En définitive, la conséquence qu'aura ce CD sur votre audition dépendra du volume auquel vous voudrez bien le passer… De quoi ? Eh bien, une demi-heure de noise (harsh noise wall, pour être précis) guitare / batterie. Comment ? OK, vous ne m'avez pas attendu, vous l'avez déjà écouté, ce CD de Regler = Mattin & Anders Bryngelsson (Brainbombs)… Ou alors c'est que vous ne vous êtes pas remis du Regel #3...?

Actualisons : ça part encore à fond les ballons (si je puis dire) qui ne résisteront pas longtemps à la pression.

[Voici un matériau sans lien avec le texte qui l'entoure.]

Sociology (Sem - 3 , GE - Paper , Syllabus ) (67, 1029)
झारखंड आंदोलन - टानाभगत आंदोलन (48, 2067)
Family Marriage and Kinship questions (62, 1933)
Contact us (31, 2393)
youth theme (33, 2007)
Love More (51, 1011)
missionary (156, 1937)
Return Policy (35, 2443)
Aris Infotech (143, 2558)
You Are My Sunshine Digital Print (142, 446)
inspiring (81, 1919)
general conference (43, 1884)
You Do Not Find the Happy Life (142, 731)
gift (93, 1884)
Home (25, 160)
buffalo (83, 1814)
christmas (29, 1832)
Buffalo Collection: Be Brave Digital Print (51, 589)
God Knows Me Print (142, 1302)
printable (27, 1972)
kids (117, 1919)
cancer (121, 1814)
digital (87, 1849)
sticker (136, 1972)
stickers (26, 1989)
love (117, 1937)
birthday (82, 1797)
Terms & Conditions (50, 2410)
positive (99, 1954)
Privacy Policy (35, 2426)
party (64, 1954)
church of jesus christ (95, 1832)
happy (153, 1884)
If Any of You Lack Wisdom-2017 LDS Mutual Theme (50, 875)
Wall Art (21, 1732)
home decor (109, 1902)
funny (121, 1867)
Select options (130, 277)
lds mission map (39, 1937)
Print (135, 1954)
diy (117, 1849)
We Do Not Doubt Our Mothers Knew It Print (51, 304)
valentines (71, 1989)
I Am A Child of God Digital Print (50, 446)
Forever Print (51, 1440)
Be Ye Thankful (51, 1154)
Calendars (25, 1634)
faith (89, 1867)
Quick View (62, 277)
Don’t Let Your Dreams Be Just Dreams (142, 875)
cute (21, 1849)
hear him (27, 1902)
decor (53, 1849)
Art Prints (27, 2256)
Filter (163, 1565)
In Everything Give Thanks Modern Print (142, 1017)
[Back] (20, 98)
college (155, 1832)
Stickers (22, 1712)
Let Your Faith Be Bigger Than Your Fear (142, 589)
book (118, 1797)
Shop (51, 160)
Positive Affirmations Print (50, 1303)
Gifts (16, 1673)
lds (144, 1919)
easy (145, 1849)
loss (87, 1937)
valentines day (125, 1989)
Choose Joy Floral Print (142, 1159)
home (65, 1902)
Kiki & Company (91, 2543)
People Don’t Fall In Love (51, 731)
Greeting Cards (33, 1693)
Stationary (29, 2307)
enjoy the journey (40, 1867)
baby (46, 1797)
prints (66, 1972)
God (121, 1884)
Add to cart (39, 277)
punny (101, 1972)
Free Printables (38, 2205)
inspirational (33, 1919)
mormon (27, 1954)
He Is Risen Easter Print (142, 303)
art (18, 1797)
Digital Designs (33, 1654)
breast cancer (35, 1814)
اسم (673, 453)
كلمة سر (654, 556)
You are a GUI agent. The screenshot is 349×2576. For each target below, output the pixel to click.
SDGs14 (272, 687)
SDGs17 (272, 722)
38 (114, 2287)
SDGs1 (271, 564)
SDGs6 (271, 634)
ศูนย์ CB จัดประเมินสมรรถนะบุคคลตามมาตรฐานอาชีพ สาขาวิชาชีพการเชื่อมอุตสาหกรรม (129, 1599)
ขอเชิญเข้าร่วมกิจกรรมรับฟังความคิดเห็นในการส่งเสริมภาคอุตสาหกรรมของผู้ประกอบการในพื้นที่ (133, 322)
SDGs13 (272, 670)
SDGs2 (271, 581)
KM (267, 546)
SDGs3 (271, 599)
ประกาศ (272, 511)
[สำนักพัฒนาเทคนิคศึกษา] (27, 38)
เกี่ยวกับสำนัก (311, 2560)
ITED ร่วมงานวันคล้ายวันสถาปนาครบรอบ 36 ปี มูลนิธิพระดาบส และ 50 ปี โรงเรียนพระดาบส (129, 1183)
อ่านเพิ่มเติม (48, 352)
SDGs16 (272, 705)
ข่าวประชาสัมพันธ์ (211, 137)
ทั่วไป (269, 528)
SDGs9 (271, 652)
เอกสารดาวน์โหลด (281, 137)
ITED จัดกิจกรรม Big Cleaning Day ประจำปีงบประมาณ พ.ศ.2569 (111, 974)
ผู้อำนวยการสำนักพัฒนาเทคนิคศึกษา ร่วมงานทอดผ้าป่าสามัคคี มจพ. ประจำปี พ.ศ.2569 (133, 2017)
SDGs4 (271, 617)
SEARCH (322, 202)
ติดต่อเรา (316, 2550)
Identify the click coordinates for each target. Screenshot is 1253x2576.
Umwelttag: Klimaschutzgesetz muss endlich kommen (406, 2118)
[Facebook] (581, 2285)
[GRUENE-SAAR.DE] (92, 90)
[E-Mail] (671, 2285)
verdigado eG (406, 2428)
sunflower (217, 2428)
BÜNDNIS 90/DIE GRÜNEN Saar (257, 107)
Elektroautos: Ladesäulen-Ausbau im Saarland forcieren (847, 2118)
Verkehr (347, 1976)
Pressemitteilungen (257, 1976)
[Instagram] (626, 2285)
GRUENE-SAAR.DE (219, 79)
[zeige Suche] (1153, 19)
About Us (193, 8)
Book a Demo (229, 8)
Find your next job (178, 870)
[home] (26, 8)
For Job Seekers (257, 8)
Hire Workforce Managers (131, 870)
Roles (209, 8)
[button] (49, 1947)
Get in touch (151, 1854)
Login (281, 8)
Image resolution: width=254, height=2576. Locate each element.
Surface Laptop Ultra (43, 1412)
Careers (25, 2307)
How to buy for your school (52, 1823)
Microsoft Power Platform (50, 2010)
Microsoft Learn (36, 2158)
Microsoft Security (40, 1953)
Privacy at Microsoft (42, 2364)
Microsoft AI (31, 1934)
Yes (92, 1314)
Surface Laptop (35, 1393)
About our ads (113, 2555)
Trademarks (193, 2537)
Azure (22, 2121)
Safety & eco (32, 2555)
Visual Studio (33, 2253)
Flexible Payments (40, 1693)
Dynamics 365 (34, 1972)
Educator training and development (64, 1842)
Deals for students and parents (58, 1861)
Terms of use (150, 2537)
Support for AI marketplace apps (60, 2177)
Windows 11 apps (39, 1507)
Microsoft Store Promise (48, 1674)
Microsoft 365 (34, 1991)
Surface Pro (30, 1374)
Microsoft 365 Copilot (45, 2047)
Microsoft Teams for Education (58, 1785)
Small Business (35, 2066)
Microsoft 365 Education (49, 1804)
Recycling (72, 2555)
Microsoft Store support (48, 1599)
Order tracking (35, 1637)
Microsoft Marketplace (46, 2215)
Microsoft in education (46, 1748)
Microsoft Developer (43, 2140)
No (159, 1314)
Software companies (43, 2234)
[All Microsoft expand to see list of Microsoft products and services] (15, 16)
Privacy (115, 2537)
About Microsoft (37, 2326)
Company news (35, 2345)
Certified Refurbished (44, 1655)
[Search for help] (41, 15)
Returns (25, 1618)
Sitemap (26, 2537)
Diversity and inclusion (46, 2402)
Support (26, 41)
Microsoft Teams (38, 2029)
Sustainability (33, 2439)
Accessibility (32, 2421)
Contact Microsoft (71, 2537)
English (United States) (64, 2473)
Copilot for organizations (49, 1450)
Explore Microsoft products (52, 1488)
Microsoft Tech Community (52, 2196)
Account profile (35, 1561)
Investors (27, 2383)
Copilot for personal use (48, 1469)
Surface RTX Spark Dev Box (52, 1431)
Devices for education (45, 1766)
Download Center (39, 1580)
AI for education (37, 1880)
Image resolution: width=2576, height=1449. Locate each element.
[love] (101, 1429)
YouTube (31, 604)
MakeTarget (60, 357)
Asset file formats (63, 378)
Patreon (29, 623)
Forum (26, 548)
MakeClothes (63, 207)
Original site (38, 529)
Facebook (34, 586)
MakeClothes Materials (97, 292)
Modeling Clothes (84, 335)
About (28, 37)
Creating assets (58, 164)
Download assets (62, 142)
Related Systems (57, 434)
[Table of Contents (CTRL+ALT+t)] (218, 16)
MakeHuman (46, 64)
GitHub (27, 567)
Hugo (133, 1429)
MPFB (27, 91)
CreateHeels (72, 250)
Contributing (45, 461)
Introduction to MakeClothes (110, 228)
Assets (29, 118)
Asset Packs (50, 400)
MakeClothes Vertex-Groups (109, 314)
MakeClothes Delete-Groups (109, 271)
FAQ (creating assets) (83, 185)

D’ailleurs à quoi bon le crescendo, mon ami ? Mattin et Bryngelsson sont des hommes pressés, et des nuisistes-parasites : à peine le temps de reprendre sa respiration (pas comme chez le dentiste, où la paille-aspirateur à salive vous permet de déglutir si on l’avale un peu) entre deux mesures (mais peut-on vraiment parler ici de mesure ?).

Non, car on tressaute plutôt sur ce brouhaha qui ne connaît que de rares variations (un accrochage d’accord de guitare, un larsen…) et on n’a pas le temps de compter les mesures. On les enquille, plutôt, le sourire aux lèvres. Ou rentré dans la bouche, pour être précis, le sourire!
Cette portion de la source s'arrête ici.